Project: Exploratory Data Analysis on Restaurant Tips Dataset
Duration: Full EDA Process
Dataset: 243 restaurant transactions, 7 variables
Status: ✅ COMPLETED
📊 PROJECT OVERVIEW
Dataset Information
- Source: Restaurant tips dataset
- Initial Size: 244 rows × 7 columns
- Final Size: 243 rows × 7 columns (after cleaning)
-
Variables:
- Numerical:
total_bill,tip,size - Categorical:
sex,smoker,day,time
- Numerical:
Project Goal
Understand what factors influence tipping behavior in restaurants through comprehensive exploratory data analysis.
🧹 PHASE 1: DATA CLEANING (Investigation 1.3)
1.1 Missing Values Investigation
Hypothesis: "The Null Hypothesis" - Why might data be missing?
What I Did:
# Checked for missing values
data.isnull().sum()
data.isnull().any()
(data.isnull().sum() / len(data)) * 100 # Percentage
Results:
- ✅ 0 missing values in all columns
- This indicated excellent data collection quality
- No imputation or removal needed
Learning Moment: Not all datasets have missing data, but always check!
1.2 Duplicate Detection
Hypothesis: Could identical transactions exist legitimately?
What I Did:
# Found duplicates
num_duplicates = data.duplicated().sum()
duplicates = data[data.duplicated(keep=False)]
# Removed them
data_clean = data.drop_duplicates()
Results:
- Found 1 duplicate row
- Bill: $13.00, Tip: $2.00, Female, Smoker, Thursday, Lunch, Party of 2
- Row 198 and Row 202 were IDENTICAL
- Decision: Removed as likely data entry error
- Result: 244 rows → 243 rows
Key Insight: Identical transactions on same day/time are statistically improbable - likely errors.
1.3 Outlier Investigation
Hypothesis: "The Outlier Tribunal" - Are extreme values errors or legitimate?
What I Did:
# Created boxplots
plt.boxplot(data['tip'])
plt.boxplot(data['total_bill'])
# Calculated IQR boundaries
Q1 = data['tip'].quantile(0.25)
Q3 = data['tip'].quantile(0.75)
IQR = Q3 - Q1
upper_boundary = Q3 + (1.5 * IQR)
# Found outliers
outliers = data[data['tip'] > upper_boundary]
Mathematical Formula:
IQR = Q3 - Q1
Upper Boundary = Q3 + (1.5 × IQR)
Lower Boundary = Q1 - (1.5 × IQR)

******

- **PROBLEM DESCRIPTION**: Decide whether each statement agrees with the tips analysis write-up, answering yes or no and quoting the words that settle it. 1. The duplicate row came from a Friday dinner. 2. No column had any missing values. 3. The cleaned dataset has 243 rows. Rely only on the tips analysis write-up, not on outside knowledge.

[Stored data entries]
******

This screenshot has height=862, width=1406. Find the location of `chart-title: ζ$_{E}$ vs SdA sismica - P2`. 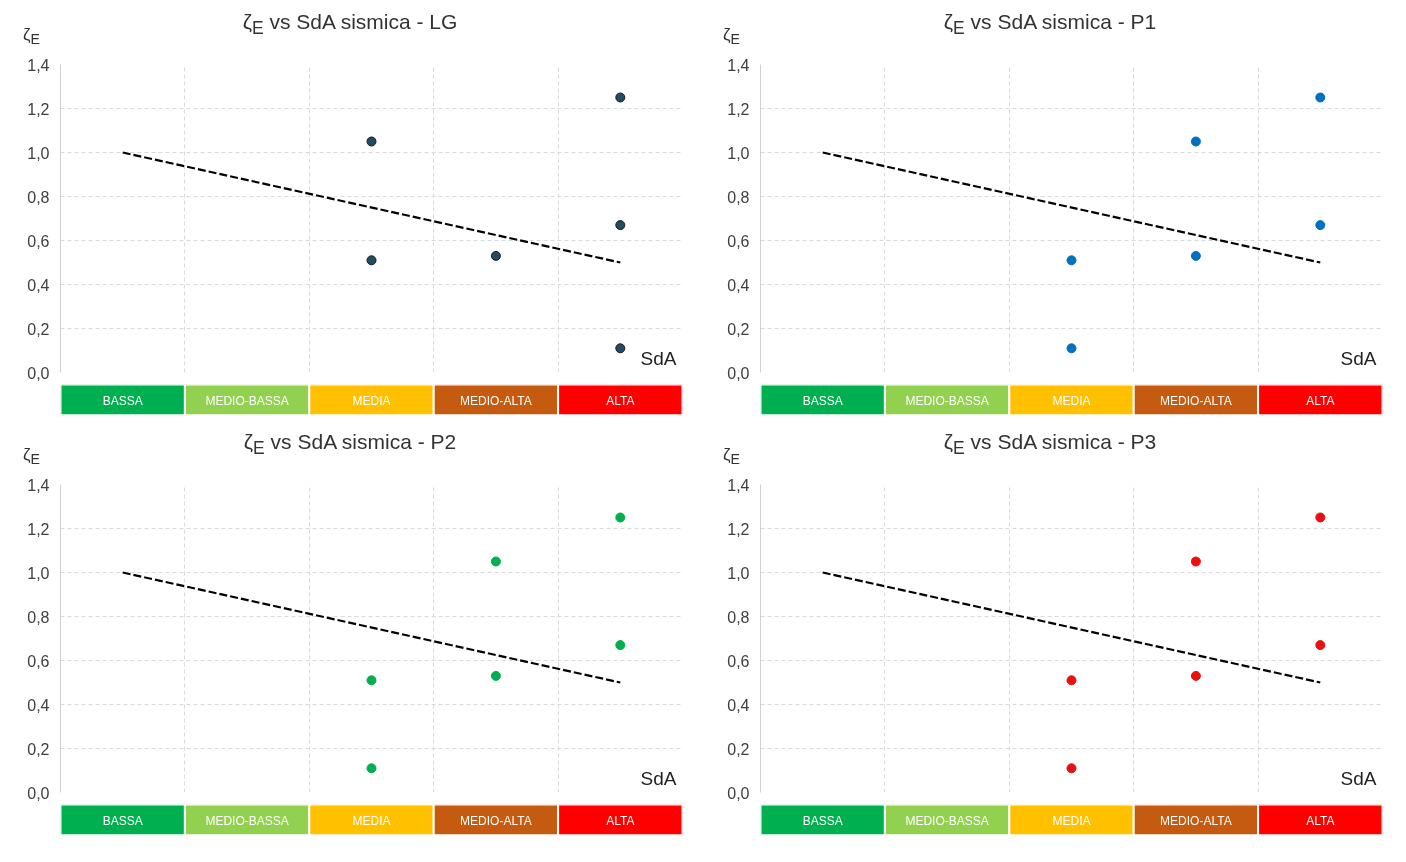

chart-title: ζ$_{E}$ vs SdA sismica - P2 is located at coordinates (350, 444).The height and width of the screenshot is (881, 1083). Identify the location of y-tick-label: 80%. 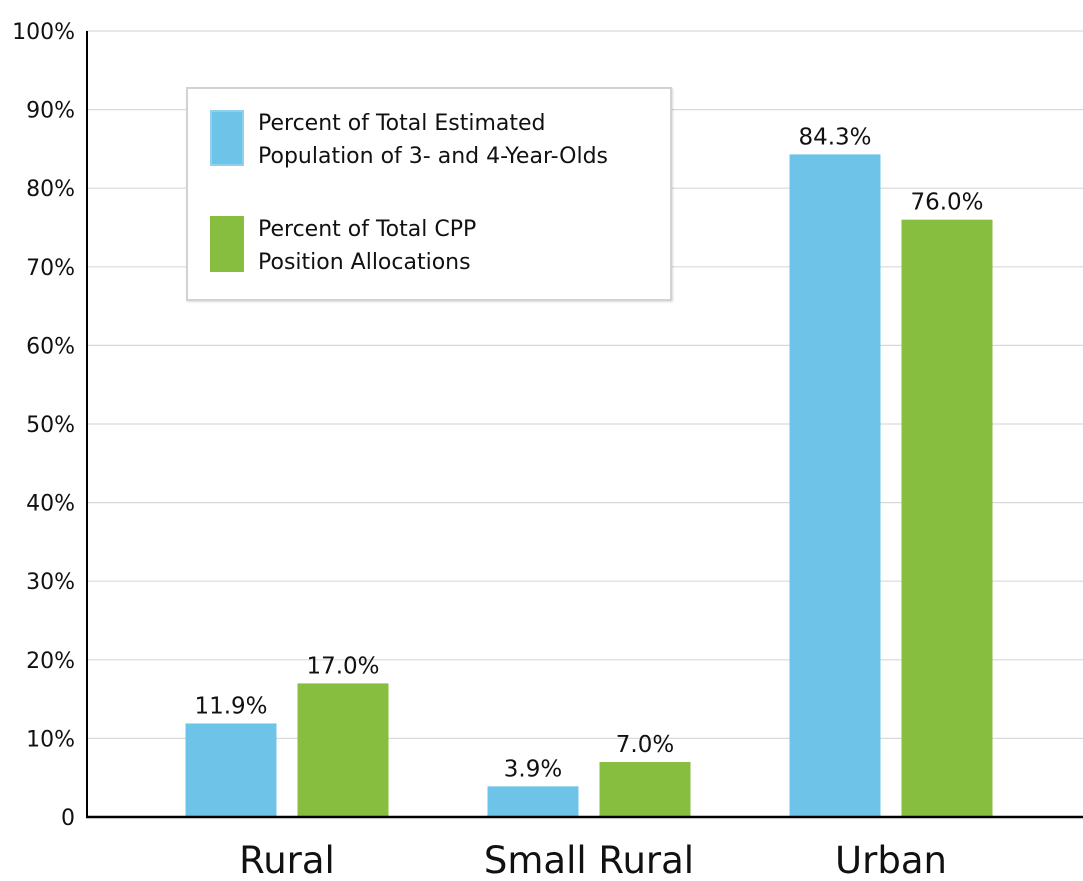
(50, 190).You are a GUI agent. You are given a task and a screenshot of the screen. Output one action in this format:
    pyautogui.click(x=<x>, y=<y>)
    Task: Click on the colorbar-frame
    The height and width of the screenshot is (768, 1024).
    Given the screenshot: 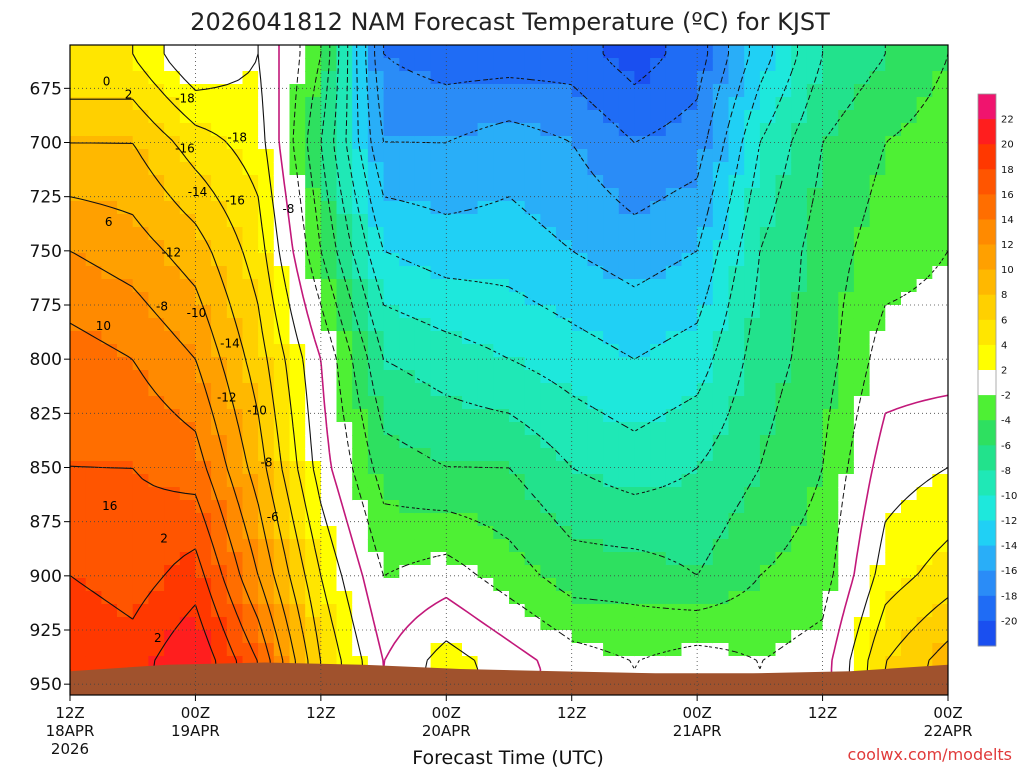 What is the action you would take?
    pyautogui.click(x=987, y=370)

******

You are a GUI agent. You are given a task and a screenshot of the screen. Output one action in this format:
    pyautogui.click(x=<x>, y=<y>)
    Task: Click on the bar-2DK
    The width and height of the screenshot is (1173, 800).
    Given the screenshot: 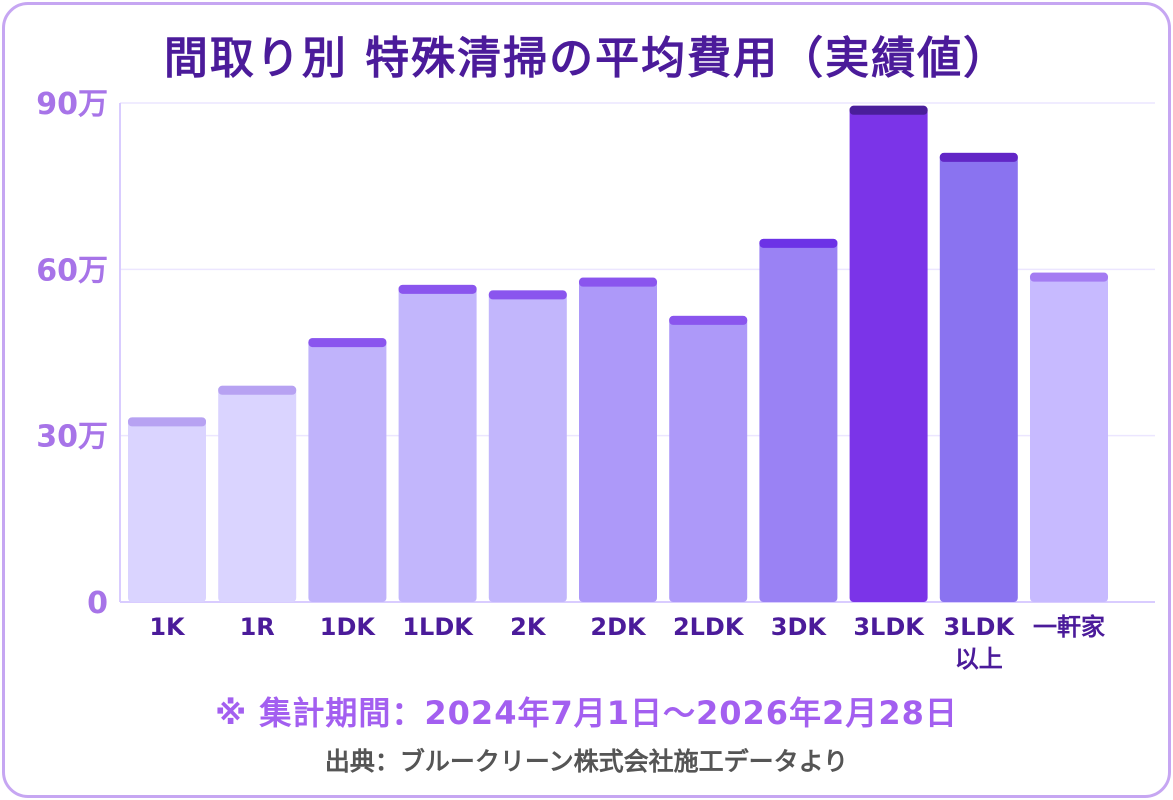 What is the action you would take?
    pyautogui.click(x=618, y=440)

******

- **OUTPUT OF THE TASK**:
1. No: "Female, Smoker, Thursday, Lunch, Party of 2"
2. Yes: "0 missing values in all columns"
3. Yes: "Final Size: 243 rows × 7 columns (after cleaning)"